Reliance on external judges: Proof accuracy is judged by GPT-4o, and overall evaluation uses DeepSeek-V3; quality is subject to the judge model's capability and bias. Dataset construction cost (TikZ→Lean4 translation by DeepSeek-R1 + human verification) is high.
Code is not open-sourced, creating a high replication barrier.
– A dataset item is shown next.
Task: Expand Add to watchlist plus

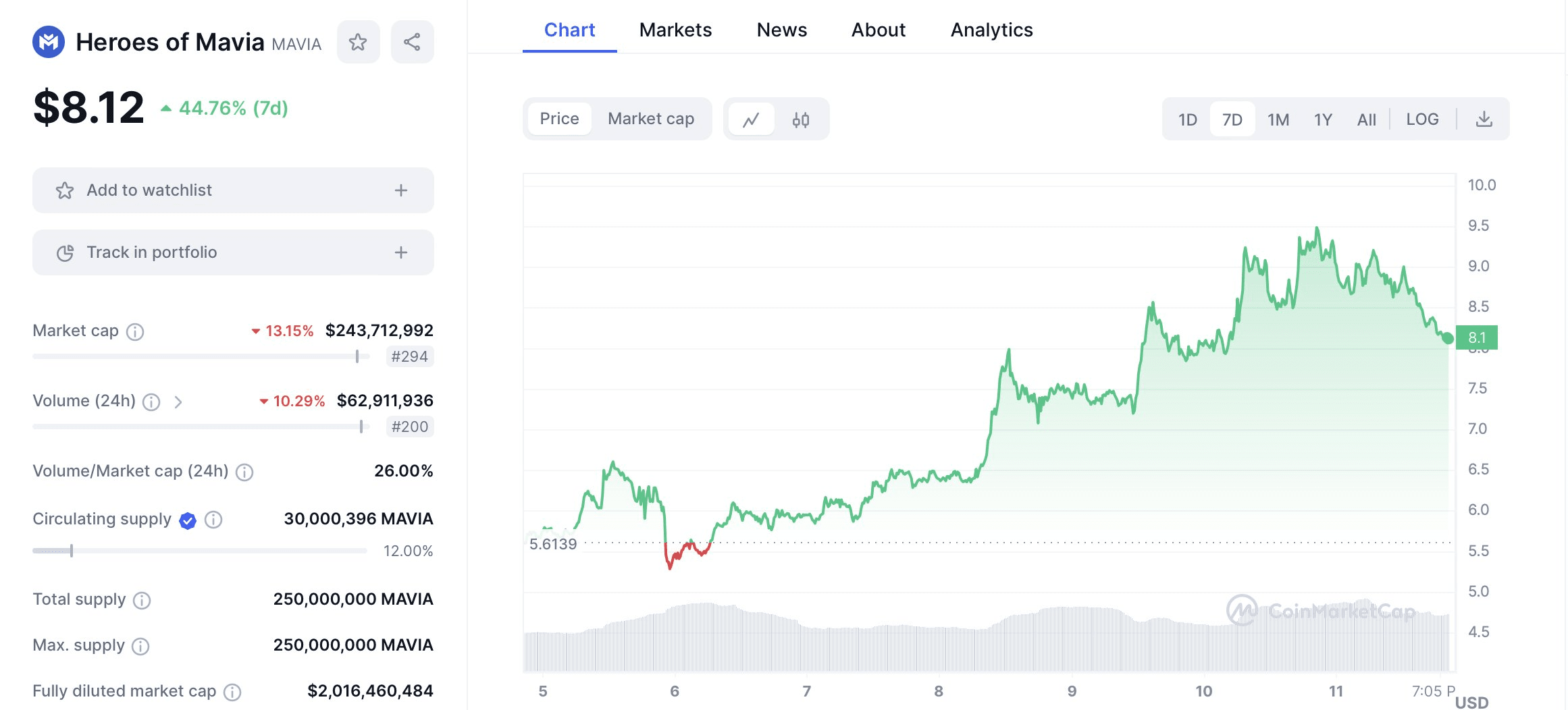Action: [x=401, y=191]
vs Multimodal math benchmarks (MathVista, We-Math, etc.): They emphasize step-by-step evaluation but lack formal representations for step-by-step visual reasoning. Geoint links geometry to formal steps and auxiliary visualizations.
vs Vision reasoning/agent methods (MM-REACT, DiagramAgent, etc.): They perform tool calls and graph editing but are not designed for precise math proof or formal auxiliary constructions with visual feedback.
vs Closed-source models (GPT-4o, Gemini-1.5-pro): They are stronger in proofs (scale advantage) but significantly lag behind Geoint-R1 in answer questions requiring auxiliary lines, suggesting that auxiliary line construction is a capability dimension that specific training can bridge more effectively than scale alone.

Rating¶

Novelty: ⭐⭐⭐⭐⭐ First to formalize "dynamic auxiliary construction" using Lean4 and turn it into RL-learnable rewards.
Experimental Thoroughness: ⭐⭐⭐⭐ Solid comparison with 12 models and layered evaluation, but limited to a single self-built benchmark and not open-sourced.
Writing Quality: ⭐⭐⭐⭐ Clear motivation and reward design, though some hyperparameter values are missing.
Value: ⭐⭐⭐⭐⭐ The paradigm of "formalizing intermediate constructions for use as rewards" is highly inspiring for verifiable reasoning.